To the extent Vendor processes personal data on behalf of Lusha: (a) Vendor acts solely as a data processor and shall follow Lusha’s instructions, and it shall comply at all times with the obligations set under the GDPR under its capacity as data processor.; (b) Vendor shall implement industry-standard security measures; (c) Vendor shall promptly notify Lusha of any data breach or suspected security incident; (d) Vendor shall ensure its personnel are subject to confidentiality and trained in data protection.

7. Termination

Either party may terminate this Agreement or any PO/SOW immediately for cause based on the other party’s material breach of this agreement, bankruptcy, or insolvency.

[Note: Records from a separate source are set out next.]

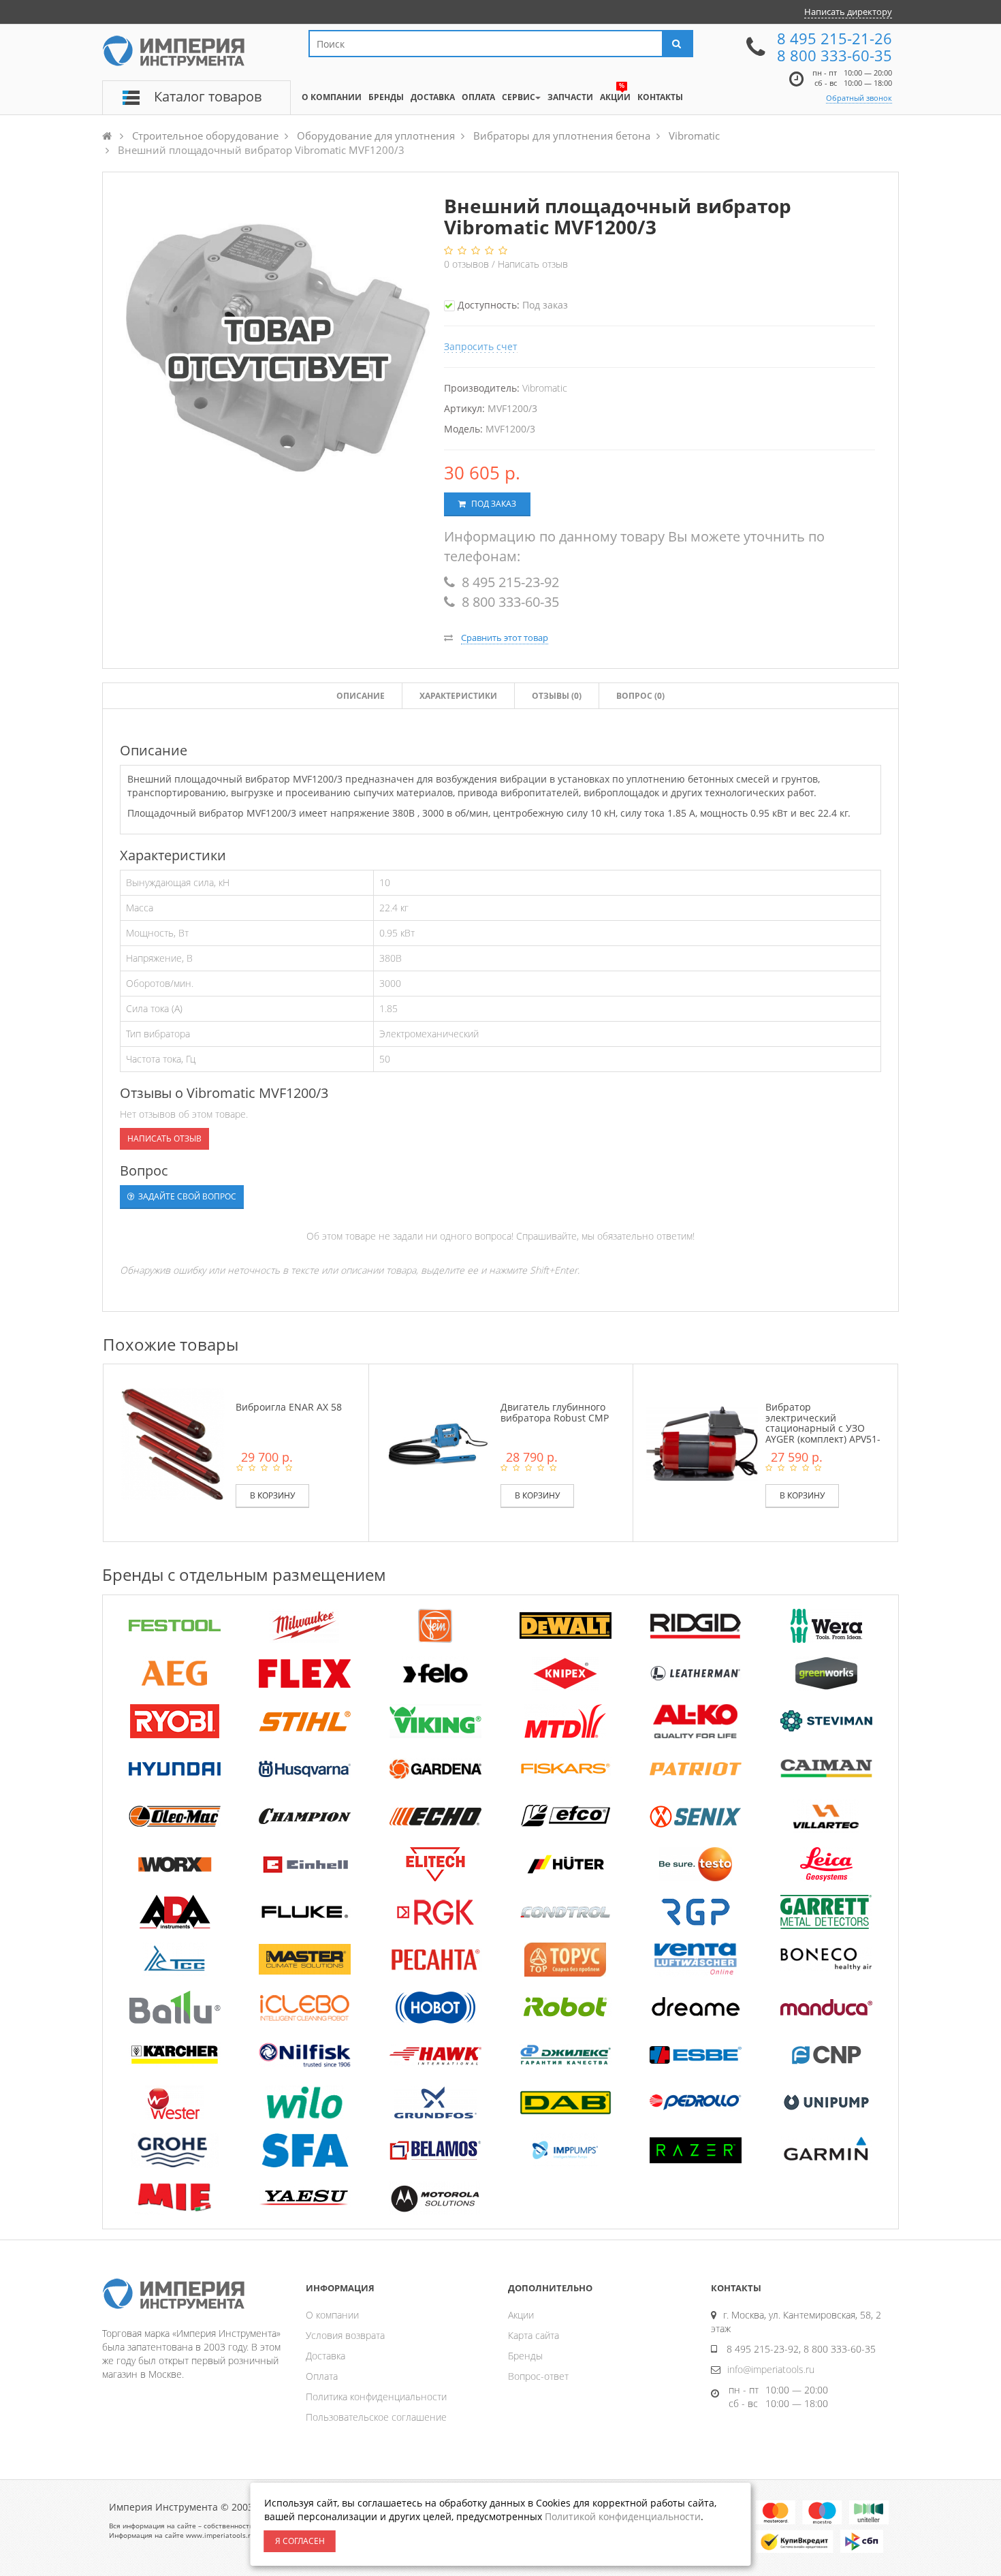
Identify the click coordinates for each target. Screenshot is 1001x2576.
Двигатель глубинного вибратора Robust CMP (554, 1412)
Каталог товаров (207, 96)
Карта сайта (533, 2335)
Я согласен (300, 2541)
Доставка (325, 2355)
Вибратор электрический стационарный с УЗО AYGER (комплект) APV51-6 (822, 1428)
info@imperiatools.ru (770, 2369)
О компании (332, 2314)
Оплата (322, 2376)
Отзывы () (557, 696)
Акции (521, 2314)
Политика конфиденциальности (376, 2396)
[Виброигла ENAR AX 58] (173, 1442)
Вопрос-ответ (538, 2376)
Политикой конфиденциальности (623, 2516)
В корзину (272, 1495)
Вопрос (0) (640, 696)
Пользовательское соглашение (376, 2416)
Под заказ (492, 503)
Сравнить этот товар (504, 637)
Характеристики (458, 696)
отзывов (468, 263)
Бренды (525, 2355)
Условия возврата (345, 2335)
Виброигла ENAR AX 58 (289, 1406)
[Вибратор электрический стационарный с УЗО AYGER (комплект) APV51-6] (702, 1442)
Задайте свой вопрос (186, 1196)
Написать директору (848, 11)
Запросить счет (481, 346)
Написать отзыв (533, 263)
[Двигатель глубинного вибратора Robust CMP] (438, 1442)
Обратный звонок (859, 98)
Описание (360, 696)
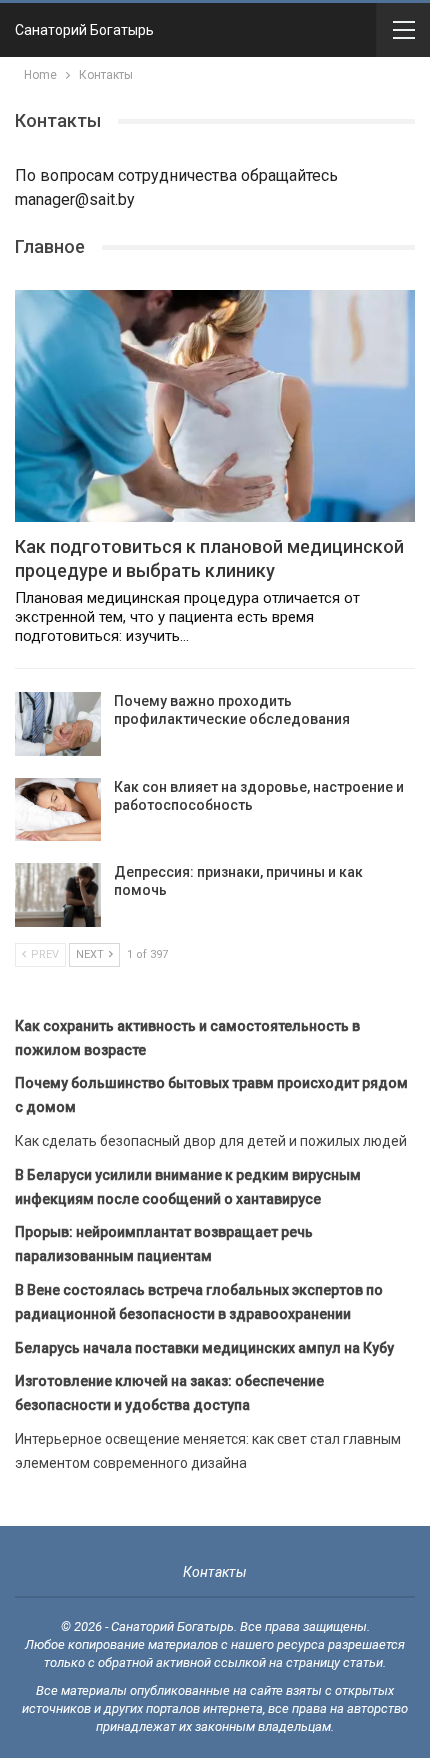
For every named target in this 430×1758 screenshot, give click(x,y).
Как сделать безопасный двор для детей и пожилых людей (211, 1141)
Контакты (215, 1572)
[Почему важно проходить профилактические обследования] (58, 724)
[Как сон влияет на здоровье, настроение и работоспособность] (58, 810)
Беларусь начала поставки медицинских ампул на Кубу (204, 1348)
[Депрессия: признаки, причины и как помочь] (58, 895)
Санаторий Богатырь (84, 30)
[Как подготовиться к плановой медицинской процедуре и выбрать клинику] (215, 406)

Lusha may terminate this Agreement upon 30 days’ written notice. Upon termination, Vendor shall return all Lusha property and CI and provide Lusha with a certification of such, signed by its authorized signatory/CISO/General Counsel.

8. Indemnification

Vendor shall indemnify, defend, and hold Lusha harmless from all losses, liabilities, costs, and claims arising from: (a) breach of this Agreement; (b) negligent or unlawful acts or omissions; (c) violation of third-party rights.

9. Governing Law and Jurisdiction

This Agreement shall be governed by and construed in accordance with the laws of the applicable jurisdiction, as determined by the location of the Service Provider, as follows: (a) where the Vendor is incorporated or primarily operating in Israel, this Agreement shall be governed by the laws of the State of Israel, and the competent courts of Tel Aviv, Israel shall have exclusive jurisdiction; (b) where the Vendor is incorporated or primarily operating in Europe, this Agreement shall be governed by the laws of England and Wales, and the courts of London, United Kingdom shall have exclusive jurisdiction; and (c) in all other cases, this Agreement shall be governed by the laws of the State of New York, and the courts of New York, NY, USA shall have exclusive jurisdiction.

10. General

10.1 Neither party shall be liable for failure or delay in performance due to events beyond its reasonable control, including acts of God, government restrictions, wars, natural disasters, or labor disputes. The affected party must notify the other immediately.
10.2 Vendor shall not use Lusha’s name, trademarks, or logos in any marketing, publicity, or promotional materials without Lusha’s prior written consent.
10.3 This Agreement contains the entire agreement and understanding between the parties with respect to the subject matter contained herein and supersedes all prior discussions, agreements, representations, and understandings in this regard. This Agreement shall not be modified except by an instrument in writing signed by both parties. In the event of a conflict, this Agreement shall prevail.
10.4 Each notice or demand given by one party to the other pursuant to this Agreement shall be given in writing and shall be sent by registered mail to the other party at the address shown at the beginning of this Agreement (and for Lusha, to [email protected]), sent by e-mail, or delivered by hand.